They even find time in a show whose breathless pace is at times staggering to re-visit a few even older songs – “Blue Jeans & White T-Shirts”, from the Senor And The Queen EP, for instance, and “Last Of The Jukebox Romeos”, played as one of five encores.

It’s apparently inevitable that whenever they are written about The Gaslight Anthem end up being compared for many obvious reasons to Bruce Springsteen and he continues clearly to be an influence and inspiration. But you can hear more than echoes of The E-Street Band in what they play, which at times, especially on the call-and-response vocal exchanges of “Bring It On” and the multiple false endings of “Even Cowgirls Get The Blues” resembles a full-on soul revue, Sam Cooke waiting in the wings to come on and raise the roof.

During a positively ceremonial version of “The ’59 Sound” I scribble something in my notebook to the effect that increasingly tonight it’s like listening to The Who in their absolute pomp.
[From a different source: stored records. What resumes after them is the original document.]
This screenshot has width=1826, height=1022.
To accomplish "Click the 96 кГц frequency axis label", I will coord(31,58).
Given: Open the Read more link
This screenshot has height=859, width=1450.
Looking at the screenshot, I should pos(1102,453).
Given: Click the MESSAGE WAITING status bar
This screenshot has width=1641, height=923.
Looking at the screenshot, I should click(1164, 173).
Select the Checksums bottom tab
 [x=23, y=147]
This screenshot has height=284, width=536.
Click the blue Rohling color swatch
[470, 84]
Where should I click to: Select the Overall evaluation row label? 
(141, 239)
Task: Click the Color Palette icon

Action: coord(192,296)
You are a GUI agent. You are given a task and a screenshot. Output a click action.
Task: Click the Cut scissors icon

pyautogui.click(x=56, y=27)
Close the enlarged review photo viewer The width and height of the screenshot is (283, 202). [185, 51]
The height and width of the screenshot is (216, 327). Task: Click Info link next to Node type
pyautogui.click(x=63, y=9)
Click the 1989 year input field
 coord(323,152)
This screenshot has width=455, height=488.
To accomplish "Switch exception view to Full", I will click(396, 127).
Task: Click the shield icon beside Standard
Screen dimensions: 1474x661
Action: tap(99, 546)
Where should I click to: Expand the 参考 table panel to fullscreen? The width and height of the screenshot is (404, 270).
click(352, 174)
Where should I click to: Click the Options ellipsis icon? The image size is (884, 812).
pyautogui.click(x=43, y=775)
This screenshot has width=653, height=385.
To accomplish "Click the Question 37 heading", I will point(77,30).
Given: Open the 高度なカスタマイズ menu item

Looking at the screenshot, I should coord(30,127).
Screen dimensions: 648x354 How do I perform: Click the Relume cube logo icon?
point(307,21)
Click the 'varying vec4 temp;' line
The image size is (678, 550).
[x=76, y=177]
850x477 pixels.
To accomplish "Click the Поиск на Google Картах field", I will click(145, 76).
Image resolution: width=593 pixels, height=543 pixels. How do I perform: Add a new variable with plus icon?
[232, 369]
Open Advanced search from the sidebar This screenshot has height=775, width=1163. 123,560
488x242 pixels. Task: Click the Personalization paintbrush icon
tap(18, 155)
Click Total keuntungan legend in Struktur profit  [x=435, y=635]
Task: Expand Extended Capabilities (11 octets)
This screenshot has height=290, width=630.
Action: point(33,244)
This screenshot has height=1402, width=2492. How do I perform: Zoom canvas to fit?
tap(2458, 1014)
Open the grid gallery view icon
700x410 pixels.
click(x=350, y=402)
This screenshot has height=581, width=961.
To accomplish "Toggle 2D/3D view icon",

About five or six songs later, Brian Fallon tells a dismayed crowd there’s time for one last number, which I presume will be “The Backseat”, which if it, it then strikes me, has been given a completely new intro. It’s not, though.

What we are suddenly listening to is a stunning appropriation of The Who’s “Baba O’Reilly”, a song as much as anything by Springsteen or The Clash that could have been written for TGA to play. And play it they do, as indeed they play everything. Which is to say, as if lives depended on them.